I suoi attori si sono impegnati a fondo per tenere il passo e recitare, per la prima volta in assoluto, direttamente sott’acqua. «Sono stati determinati e impavidi, si sono impegnati al massimo per una sfida recitativa per nulla facile. Gli effetti speciali possono aiutare, ma è la bravura degli attori a fare la differenza in un film», sottolinea con convinzione Cameron. «Prendiamo Sig (Sigourney Weaver, ndr) ad esempio: si è messa in gioco ed è stata molto coraggiosa, ha saputo dare voce a una teenager in lotta con la sua identità e ci ha sbalordito. Per non parlare di Kate Winslet che ha letteralmente battuto tutti, con i suoi oltre sette minuti di apnea: da non crederci. Era tanto che volevamo tornare a lavorare insieme (sono passati 25 anni dalla loro prima volta in “Titanic”, Ndr.), è stato bello ritrovarsi uguali ma in punti diversi delle nostre vite e carriere.

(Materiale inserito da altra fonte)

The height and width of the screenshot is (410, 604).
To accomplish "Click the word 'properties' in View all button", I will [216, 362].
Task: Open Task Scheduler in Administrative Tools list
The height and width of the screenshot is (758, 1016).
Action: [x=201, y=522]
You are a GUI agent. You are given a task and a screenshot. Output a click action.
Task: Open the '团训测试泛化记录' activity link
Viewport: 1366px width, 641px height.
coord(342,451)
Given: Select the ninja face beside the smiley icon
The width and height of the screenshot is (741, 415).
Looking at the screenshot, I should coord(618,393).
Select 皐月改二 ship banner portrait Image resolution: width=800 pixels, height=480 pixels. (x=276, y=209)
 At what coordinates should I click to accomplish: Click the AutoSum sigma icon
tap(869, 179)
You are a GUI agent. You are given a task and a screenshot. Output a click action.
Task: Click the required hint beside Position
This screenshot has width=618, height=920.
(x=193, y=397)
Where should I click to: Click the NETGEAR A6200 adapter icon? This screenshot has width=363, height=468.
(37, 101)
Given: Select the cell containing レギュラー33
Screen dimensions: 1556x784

È un’attrice incredibile e l’ha dimostrato ancora una volta».

Ora toccherà a lui dimostrare di essere l’indiscusso re degli incassi, mentre a Hollywood altri colossi si fanno avanti per tentare di sottrargli il primato, su tutti la Marvel che con Avengers Endgame ci andò vicino sfiorando i 2,8 miliardi al botteghino.

Ma per Cameron il paragone non regge: «Avranno fatto una trentina di film per costruire un loro universo, noi abbiamo fatto un solo film finora, e siamo anche stati accusati di non avere un grande impatto culturale». Eppure è proprio sull’incontro tra culture diverse che si è sempre basata la storia di Avatar, dal primo capitolo in cui gli americani miravano a sbaragliare i nativi Na’Vi fino a questo sequel che mostrerà in che modo riescano a convivere tribù diverse su Pandora: «Tutto è iniziato perché volevo ribaltare lo stereotipo dell’invasione aliena con cui siamo cresciuti: mi piaceva mostrare una volta tanto come fossero gli umani i veri nemici, pronti a invadere senza esitazione per distruggere la Natura e tutte le meraviglie che offre».